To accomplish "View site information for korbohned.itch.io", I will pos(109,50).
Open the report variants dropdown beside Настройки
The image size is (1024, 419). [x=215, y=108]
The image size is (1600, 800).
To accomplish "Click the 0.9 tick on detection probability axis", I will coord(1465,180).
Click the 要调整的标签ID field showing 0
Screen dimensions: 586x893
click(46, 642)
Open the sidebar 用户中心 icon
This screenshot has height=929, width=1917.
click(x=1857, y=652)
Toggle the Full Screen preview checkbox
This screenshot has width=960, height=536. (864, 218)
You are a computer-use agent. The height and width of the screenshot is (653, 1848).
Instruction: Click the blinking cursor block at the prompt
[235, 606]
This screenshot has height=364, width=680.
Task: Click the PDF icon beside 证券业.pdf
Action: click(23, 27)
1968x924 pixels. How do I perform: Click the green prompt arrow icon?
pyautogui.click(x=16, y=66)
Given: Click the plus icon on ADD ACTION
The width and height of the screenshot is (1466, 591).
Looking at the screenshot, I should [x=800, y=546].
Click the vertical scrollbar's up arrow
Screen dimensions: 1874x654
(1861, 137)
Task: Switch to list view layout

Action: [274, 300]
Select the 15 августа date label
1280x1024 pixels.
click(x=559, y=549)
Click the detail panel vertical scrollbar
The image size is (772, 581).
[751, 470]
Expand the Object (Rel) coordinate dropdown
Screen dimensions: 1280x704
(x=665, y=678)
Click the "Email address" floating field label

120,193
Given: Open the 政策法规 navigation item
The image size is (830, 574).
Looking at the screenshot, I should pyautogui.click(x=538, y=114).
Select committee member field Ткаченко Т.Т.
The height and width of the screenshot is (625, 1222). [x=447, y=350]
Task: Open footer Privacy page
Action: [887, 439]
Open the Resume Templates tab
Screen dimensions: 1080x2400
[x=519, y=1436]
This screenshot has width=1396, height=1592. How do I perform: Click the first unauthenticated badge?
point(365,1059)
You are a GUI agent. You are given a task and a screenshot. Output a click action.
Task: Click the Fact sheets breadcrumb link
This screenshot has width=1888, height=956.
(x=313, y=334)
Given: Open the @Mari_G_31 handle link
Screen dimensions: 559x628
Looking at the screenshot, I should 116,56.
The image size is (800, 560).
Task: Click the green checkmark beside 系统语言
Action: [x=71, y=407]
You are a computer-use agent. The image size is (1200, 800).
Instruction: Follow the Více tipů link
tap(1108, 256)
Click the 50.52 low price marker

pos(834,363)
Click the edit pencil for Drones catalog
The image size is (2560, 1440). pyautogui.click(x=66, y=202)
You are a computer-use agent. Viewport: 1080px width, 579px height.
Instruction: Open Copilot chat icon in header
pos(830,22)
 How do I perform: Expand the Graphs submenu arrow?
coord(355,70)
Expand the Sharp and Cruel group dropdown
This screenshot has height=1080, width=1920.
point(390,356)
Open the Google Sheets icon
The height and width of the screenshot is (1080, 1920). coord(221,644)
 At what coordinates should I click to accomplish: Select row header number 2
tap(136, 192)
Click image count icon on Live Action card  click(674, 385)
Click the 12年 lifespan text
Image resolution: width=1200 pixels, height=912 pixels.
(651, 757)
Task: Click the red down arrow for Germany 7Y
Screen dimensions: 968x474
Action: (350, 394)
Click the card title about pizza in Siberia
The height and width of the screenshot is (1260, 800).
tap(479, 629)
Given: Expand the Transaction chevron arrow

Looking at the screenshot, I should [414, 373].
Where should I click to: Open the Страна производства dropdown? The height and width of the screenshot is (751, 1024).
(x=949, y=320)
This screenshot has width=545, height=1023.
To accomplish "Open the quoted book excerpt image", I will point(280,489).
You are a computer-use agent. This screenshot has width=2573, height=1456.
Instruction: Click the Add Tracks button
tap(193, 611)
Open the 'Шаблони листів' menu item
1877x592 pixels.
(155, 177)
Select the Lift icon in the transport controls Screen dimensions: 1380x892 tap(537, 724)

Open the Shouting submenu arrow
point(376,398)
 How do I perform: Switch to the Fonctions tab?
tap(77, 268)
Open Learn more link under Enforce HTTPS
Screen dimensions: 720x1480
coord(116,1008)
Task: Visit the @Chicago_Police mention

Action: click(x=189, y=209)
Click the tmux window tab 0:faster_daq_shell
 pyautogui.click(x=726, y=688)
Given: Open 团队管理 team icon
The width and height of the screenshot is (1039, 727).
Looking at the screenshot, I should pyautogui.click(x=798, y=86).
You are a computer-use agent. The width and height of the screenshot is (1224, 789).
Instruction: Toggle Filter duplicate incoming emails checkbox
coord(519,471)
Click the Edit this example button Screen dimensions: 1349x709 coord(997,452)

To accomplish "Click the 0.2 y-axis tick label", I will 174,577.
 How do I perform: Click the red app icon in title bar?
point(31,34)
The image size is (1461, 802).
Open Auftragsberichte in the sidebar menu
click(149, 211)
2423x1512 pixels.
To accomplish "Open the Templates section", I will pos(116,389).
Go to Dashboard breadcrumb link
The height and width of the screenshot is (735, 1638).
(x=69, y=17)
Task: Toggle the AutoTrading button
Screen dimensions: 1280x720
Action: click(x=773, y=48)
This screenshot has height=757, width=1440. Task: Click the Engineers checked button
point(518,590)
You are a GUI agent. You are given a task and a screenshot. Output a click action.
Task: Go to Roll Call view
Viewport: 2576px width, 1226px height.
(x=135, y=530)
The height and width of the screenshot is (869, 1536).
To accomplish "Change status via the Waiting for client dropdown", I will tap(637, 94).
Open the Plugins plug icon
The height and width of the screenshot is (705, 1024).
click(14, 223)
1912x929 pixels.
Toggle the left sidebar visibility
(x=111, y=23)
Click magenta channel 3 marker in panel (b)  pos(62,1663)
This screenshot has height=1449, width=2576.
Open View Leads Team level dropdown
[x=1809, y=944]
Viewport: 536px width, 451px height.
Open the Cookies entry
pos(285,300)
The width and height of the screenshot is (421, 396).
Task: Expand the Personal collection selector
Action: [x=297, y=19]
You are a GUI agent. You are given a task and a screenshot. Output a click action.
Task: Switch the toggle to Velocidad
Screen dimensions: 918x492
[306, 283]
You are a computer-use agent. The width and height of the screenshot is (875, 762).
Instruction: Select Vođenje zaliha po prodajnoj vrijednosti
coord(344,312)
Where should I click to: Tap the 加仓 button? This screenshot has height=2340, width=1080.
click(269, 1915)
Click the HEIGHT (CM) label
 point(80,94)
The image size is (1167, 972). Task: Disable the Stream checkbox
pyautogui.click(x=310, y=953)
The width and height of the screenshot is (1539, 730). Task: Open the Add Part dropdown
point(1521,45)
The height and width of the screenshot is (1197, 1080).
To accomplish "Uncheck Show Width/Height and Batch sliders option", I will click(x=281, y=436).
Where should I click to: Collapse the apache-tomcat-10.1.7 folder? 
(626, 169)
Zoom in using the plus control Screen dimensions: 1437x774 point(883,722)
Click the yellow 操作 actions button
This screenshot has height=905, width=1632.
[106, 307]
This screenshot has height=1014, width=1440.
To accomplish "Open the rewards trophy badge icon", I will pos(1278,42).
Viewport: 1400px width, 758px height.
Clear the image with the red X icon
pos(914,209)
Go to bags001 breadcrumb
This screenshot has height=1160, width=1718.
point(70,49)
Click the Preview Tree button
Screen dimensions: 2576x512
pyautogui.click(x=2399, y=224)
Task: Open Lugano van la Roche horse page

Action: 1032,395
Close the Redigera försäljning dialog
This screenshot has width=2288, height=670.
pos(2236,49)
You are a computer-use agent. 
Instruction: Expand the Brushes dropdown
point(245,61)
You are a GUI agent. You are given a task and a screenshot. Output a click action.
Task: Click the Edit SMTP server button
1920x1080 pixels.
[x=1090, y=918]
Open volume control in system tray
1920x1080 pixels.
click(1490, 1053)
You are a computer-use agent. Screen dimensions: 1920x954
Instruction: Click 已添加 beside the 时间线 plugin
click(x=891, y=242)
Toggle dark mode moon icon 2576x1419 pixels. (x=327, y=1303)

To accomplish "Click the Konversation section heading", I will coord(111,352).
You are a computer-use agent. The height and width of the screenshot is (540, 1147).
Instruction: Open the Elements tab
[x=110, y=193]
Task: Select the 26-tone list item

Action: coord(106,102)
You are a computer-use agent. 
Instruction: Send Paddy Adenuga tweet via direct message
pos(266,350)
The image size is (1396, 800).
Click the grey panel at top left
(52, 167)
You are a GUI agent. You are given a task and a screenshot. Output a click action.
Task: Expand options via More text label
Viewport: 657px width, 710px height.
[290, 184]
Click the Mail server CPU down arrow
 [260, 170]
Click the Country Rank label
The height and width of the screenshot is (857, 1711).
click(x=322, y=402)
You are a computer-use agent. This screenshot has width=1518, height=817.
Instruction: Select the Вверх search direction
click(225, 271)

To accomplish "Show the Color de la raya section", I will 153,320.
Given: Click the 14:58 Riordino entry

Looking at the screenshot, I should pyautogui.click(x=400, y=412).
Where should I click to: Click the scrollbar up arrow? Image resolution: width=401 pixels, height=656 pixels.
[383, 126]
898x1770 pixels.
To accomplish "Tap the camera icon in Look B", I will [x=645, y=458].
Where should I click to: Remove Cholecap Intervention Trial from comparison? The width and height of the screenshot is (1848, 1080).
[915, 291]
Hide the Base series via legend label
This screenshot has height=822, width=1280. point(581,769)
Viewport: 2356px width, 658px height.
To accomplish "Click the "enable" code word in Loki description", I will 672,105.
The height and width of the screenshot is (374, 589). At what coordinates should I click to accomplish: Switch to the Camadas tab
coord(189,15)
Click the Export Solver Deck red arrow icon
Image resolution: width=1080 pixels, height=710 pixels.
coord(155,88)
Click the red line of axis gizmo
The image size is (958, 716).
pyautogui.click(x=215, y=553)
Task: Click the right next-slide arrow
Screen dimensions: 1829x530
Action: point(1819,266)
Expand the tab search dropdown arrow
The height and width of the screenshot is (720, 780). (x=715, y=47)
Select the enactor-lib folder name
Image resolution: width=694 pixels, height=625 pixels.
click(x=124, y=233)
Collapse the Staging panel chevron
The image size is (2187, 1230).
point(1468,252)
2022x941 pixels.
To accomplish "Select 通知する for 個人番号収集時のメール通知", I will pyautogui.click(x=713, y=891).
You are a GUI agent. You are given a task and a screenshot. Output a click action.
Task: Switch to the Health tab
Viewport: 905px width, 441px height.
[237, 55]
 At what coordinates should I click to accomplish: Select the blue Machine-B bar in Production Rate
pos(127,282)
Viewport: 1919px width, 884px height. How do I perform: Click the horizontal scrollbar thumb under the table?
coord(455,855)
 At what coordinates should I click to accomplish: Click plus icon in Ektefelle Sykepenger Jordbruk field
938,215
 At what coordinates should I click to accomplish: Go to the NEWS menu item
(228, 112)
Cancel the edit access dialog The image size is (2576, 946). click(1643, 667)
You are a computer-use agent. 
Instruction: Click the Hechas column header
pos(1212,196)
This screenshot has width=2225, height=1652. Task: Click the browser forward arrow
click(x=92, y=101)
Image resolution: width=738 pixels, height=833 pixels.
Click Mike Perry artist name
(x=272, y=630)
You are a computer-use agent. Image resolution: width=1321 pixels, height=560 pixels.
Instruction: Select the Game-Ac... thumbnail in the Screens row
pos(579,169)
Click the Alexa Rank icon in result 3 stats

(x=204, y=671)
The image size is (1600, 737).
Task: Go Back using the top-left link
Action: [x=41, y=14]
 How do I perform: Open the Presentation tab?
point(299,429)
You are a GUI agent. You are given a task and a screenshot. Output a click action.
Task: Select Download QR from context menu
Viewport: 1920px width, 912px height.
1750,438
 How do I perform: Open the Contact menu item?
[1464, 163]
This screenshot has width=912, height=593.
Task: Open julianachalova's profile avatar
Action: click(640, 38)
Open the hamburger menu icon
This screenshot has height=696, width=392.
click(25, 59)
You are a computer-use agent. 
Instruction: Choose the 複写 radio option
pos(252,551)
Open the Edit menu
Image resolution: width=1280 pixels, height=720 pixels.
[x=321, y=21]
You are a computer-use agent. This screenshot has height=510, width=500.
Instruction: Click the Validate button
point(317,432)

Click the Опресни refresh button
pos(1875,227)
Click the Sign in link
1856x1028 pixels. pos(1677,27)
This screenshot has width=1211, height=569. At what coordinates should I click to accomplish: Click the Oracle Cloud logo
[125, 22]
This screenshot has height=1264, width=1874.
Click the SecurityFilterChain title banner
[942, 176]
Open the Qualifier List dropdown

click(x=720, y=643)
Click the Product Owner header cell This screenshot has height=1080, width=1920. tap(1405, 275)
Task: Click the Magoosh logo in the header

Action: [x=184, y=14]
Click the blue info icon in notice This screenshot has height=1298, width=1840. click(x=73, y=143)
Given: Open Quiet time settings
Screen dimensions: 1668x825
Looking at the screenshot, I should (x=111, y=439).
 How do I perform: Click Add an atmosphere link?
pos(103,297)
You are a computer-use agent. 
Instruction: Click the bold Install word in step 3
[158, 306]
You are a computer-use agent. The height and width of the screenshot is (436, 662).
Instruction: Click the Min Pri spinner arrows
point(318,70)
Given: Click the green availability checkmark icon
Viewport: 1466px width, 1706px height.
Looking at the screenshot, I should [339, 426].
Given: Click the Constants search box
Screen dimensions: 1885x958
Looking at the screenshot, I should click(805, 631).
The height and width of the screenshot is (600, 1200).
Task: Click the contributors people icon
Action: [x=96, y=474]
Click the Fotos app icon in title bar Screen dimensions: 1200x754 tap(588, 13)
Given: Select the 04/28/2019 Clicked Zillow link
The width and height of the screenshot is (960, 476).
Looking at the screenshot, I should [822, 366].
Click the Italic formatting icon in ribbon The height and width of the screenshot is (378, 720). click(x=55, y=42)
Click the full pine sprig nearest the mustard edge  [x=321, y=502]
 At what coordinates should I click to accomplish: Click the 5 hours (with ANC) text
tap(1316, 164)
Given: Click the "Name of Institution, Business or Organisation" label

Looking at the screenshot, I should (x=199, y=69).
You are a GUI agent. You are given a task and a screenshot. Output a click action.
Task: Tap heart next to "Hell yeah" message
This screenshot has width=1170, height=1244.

——

GOAL
Reproduce the lines verbatim, starting at the line that contains "Cancel the edit" and ending at the line that contains "point(299,429)".

RIGHT ANSWER
Cancel the edit access dialog The image size is (2576, 946). click(1643, 667)
You are a computer-use agent. 
Instruction: Click the Hechas column header
pos(1212,196)
This screenshot has width=2225, height=1652. Task: Click the browser forward arrow
click(x=92, y=101)
Image resolution: width=738 pixels, height=833 pixels.
Click Mike Perry artist name
(x=272, y=630)
You are a computer-use agent. Image resolution: width=1321 pixels, height=560 pixels.
Instruction: Select the Game-Ac... thumbnail in the Screens row
pos(579,169)
Click the Alexa Rank icon in result 3 stats

(x=204, y=671)
The image size is (1600, 737).
Task: Go Back using the top-left link
Action: [x=41, y=14]
 How do I perform: Open the Presentation tab?
point(299,429)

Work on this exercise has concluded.